News from the Farm | October 27, 2014

I had the honor this week to serve on a University of California Cooperative Extension hiring committee.  Cooperative Extension plays an important role in fostering the university’s applied research for the direct benefit of agriculture.  Cooperative Extension dates back 100 years as a federally mandated agricultural extension service administered through individual state land grant colleges and universities.  Coop Extension, in one capacity or another serves every county and every state in the country.  With a mandate to address the practical needs of agriculture, extension agents or advisors are essentially university field agents providing scientific information for the needs of agriculture.  Small farmers in our area, with our distinct issues have been under-recognized and underserved. 

I am thrilled to report that for the first time ever, a Small Farms Advisor will serve Yolo, Solano and Sacramento Counties.  Forty-seven candidates from more than 4 countries, 10 states and territories and numerous parts of California applied for this position. We interviewed 6 highly qualified individuals with advanced academic backgrounds, extensive small farming experience, and proficient outreach skills, intent on finding someone to fit a very broad and demanding list of qualifications. As is much the case in farming, this person must be a “Jack/Jane of all trades”, fielding a wide spectrum of small farming issues: agronomic, horticultural, entomological, business, marketing, etc. Unlike most extension posts, which are specialist positions, the small farm advisor wears more of an umbrella than a hat. 

This extension position could be a remarkable asset for agriculture here in our region, as well for the community at large. Given the demographics of Yolo County, as a significant and diverse farming community, you might assume that small farm issues would be part of university and government nomenclature and discussion. This unfortunately, has not been the case. That is why the hiring of an advisor to address the unique and particular issues of small farmers has not only important pragmatic implications, but also signals a broader acknowledgement of the value of small farms in the agricultural landscape.

As a Full Belly Farm CSA member, you know intimately – one bite after another – that small farms don’t just exist on the periphery. Because of your direct relationship with our farm you know first hand the significance role that small farms play both in terms of production and socio-economics.  As a group, you folks are way ahead of the curve, especially ahead of university, government and institutional thought, which has for many years been committed to industrial efficiency with little regard for diversity of scale. Think agribusiness – the box stores of farming. 

The refreshing backlash is that with all the great steps forward that we have made in agriculture – namely an infrastructure of abundance and access – we are coming to recognize that these improvements have not come without critical personal, environmental, and cultural consequences. Yes, the pendulum does swing both ways and this is at the heart of the ongoing  “reinvention” of farming. The very good news is that step-by-step, small farms are finding stronger and more secure footholds and becoming less marginalized in the agricultural landscape. Think “local food” and how every supermarket across America boasts that moniker.  Green washing aside, small farms are at the very least part of the conversation again.
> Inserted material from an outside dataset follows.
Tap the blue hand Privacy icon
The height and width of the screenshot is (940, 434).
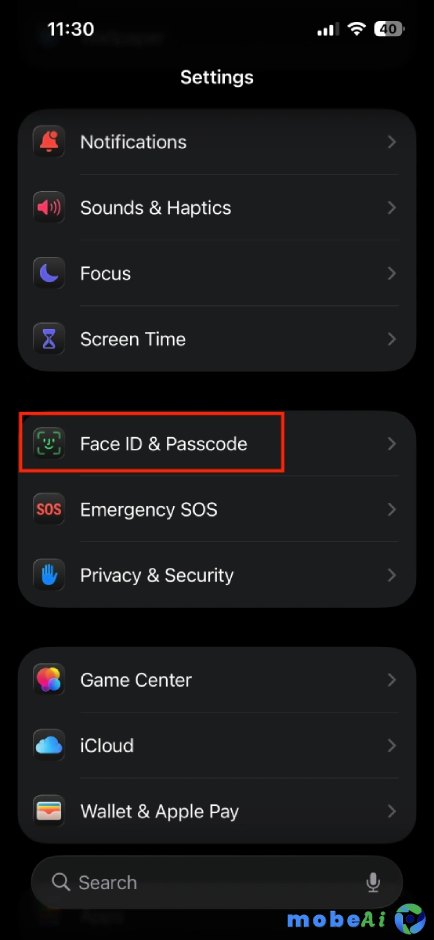[49, 575]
After sitting through 2 full days of interviews with the “best and the brightest”, I take stock that agriculture is truly dynamic and that the future has a lot of wiggle room. I am pretty optimistic that some of that room will include diversifying and strengthening small farms in our urban, peri-urban and rural communities. With that development there will be a better understanding of how food is produced. Because of proximity and transparency, small farms are a vital part of a healthy agricultural sector.